Friday, August 29, 2014

All morality is individual

Moral autonomy is having the freedom, and possessing the courage and the will, to make moral decisions on one's own, individually.  It's standing on one's own two feet; and sometimes that requires sacrifice.

Moral autonomy is at the root of what is termed "character."  Character is always individual.  You don't display character by joining a group.  Moral autonomy is the ability to choose the right course of action, by oneself, without any outside pressure or influence.
Look at the lives and example of the men who signed the US Declaration of Independence in 1776.   These were men who were making a moral choice; not because they believed it would profit themselves personally; indeed, the likelihood was that it would cost them everything; two of the signers had British forces camped right next to their estates.  Those two men knew that they stood to lose those estates as soon as they signed the Declaration.  They signed anyway.

All those who signed the Declaration of Independence knew that they were committing an act of high treason; punishable by death. They weren't doing what they knew to be legal; what they were told was their patriotic duty; which was to remain steadfastly loyal to God and to King.  They knew that if they did not win their war of rebellion – and the likelihood of their winning that war was considered remote – they would all be hung as traitors.  They committed their act of treason knowing that to survive they would have to defeat the most powerful army in the world (they did not even yet have an army of their own!), and for years they would stand alone because no other government in the world gave them a chance of succeeding. They signed their Declaration anyway. They endured five years of almost constant defeats, each year looking more hopeless than the last. They fought on anyway.

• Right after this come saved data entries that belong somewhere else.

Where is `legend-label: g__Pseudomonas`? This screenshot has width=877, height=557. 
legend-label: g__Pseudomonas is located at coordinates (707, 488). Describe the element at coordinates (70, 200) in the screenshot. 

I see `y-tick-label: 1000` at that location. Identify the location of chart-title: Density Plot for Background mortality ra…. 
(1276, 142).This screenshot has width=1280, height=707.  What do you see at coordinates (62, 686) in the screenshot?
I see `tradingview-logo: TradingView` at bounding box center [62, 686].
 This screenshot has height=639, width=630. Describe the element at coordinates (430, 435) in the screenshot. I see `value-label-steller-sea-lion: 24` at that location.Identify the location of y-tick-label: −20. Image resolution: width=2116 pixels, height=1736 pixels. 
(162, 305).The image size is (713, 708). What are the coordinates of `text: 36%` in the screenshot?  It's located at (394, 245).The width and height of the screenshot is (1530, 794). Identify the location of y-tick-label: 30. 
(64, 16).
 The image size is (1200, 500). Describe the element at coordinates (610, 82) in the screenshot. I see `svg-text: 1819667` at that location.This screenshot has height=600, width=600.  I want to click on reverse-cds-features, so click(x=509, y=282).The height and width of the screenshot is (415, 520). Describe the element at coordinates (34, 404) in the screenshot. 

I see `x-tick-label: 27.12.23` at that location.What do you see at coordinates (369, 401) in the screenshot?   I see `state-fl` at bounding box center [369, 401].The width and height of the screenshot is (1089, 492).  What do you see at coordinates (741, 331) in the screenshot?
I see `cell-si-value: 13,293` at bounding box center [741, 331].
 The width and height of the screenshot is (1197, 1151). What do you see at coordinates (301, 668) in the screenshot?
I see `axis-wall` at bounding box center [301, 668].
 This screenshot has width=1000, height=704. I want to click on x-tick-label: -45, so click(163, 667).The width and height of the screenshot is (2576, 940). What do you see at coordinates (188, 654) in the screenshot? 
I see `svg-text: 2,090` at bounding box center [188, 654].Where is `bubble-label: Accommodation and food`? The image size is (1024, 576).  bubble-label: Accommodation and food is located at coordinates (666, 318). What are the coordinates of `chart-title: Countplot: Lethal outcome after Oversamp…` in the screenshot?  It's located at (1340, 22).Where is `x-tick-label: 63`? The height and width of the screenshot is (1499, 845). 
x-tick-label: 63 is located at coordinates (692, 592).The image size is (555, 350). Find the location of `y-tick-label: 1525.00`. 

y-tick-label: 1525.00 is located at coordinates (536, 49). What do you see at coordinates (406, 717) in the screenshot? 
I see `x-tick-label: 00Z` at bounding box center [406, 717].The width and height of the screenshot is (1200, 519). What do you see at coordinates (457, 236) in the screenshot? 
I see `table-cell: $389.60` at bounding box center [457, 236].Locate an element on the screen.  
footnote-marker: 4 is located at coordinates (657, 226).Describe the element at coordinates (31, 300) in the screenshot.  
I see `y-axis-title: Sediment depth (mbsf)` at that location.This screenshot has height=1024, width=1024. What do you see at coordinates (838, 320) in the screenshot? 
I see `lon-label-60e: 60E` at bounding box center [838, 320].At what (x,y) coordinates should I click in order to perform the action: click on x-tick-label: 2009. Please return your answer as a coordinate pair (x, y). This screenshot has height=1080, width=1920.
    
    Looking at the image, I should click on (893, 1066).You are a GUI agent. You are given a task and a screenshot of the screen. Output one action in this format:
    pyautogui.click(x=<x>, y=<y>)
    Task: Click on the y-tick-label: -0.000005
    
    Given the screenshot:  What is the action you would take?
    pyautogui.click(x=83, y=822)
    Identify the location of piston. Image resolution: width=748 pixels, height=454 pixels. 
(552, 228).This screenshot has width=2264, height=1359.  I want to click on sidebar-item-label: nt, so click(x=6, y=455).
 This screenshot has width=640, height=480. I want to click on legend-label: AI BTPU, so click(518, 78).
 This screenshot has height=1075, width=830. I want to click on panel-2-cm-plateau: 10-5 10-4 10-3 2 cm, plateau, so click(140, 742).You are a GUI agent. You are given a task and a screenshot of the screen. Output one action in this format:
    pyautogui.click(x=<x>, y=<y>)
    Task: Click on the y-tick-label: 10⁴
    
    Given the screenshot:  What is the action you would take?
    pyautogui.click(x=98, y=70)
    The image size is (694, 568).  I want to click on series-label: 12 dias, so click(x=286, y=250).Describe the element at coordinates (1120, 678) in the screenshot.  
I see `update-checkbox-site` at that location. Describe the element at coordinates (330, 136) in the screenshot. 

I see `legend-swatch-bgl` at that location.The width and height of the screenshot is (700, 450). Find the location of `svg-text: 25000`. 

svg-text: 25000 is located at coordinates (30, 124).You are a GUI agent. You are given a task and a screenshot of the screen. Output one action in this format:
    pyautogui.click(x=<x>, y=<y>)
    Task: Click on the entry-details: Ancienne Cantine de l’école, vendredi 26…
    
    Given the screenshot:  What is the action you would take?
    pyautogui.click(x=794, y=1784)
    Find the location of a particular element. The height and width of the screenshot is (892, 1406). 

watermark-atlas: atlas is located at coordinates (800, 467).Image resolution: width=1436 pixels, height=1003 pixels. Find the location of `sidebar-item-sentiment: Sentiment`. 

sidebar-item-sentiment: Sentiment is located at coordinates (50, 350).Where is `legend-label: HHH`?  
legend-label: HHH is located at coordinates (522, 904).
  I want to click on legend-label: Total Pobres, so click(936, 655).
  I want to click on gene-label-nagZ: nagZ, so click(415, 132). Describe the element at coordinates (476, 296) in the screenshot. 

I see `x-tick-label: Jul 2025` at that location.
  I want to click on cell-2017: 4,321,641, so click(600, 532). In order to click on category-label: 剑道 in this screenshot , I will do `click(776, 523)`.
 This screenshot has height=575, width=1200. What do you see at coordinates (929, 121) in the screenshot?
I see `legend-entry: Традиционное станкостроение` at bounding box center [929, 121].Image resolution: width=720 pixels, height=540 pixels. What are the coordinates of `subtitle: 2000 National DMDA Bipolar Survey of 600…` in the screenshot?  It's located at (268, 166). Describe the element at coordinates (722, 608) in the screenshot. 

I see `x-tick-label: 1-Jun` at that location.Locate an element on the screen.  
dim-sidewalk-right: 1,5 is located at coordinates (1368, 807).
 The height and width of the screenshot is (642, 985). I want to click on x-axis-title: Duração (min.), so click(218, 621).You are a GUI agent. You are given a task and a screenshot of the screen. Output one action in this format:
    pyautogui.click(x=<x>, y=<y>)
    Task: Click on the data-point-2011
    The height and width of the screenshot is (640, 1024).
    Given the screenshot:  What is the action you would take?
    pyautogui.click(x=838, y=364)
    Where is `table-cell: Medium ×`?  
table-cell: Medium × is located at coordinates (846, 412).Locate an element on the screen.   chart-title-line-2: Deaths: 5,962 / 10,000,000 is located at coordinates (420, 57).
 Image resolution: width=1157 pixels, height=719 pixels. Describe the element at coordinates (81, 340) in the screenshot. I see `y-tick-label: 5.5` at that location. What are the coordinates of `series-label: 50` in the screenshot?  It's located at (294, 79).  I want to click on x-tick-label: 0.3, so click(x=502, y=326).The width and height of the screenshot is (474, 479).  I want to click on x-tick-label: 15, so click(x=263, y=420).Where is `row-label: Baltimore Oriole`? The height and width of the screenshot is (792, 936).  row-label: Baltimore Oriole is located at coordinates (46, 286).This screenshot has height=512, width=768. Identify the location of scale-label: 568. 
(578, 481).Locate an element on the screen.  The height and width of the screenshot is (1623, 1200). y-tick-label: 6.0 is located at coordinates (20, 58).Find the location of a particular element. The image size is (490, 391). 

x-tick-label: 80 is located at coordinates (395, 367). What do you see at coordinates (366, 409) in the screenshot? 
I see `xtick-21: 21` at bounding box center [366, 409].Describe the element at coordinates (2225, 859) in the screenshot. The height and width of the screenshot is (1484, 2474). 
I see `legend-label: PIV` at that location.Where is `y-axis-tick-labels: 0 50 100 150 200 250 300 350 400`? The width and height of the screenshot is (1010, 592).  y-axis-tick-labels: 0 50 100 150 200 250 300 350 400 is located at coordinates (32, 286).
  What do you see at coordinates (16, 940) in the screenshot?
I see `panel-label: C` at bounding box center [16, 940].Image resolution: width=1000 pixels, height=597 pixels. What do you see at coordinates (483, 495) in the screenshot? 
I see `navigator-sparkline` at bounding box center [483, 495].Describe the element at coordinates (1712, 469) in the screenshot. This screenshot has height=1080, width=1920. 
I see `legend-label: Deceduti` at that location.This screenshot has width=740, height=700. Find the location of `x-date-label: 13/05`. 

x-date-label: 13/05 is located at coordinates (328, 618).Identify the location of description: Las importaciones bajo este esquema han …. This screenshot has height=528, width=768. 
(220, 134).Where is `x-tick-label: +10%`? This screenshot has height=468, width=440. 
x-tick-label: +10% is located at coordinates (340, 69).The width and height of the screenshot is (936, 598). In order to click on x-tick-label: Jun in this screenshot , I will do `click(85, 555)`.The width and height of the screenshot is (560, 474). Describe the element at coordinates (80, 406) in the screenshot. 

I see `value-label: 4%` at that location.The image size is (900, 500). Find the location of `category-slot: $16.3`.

Character is not based on what is legal, what is condoned by the state, by the law, by the church, or by the society at large.  It is always individual.  It is never coerced. Character cannot develop in an environment in which ethical decisions are forced upon the individual. Character is a product of judgment, discretion, and choice – born from a person's free agency. A decision that is coerced cannot be a moral decision, and thus cannot be a decision of character. Compliance with the law does not, in itself, constitute character.

Character has been defined as the ability to make ethical decisions always on behalf of the common good combined with the discipline and the strength to carry through with those decisions.   Character is the application of moral principles, ethics, in the way we live and act.  Character doesn't change with popular opinion, the political climate, or with a tide of nationalism or emotion. Character is consistent.

Character is having the courage to accept moral responsibility and accountability for one's own actions. 

The core of all character lies in individuality. Character is a moral fact: and, until life is individual, it is not moral. And by individual we mean something single, separate, and alone, that cannot be accounted for from outside, cannot be grouped under any general laws, cannot be extracted out of outside conditions. Its actions must spring from out of itself.  It is this seal of individuality which it sets on everything that comes out from it, which makes it a character. Sometimes it stamps it weakly, and then we say a person has little or no character; or sometimes it stamps it forcibly, and then we say, "That is a man of character."

– Henry Scott Holland, Creed and Character, 1887

Never base a moral choice on its popularity. Always do what you know is right; even if that decision draws hostility from others.   Even if you see no possibility of personal profit from it.  Even if you are forced to stand alone against everyone else you know; do it anyway.

Especially if you must stand alone; that is exactly when you must.  It takes no courage to join a lynch mob.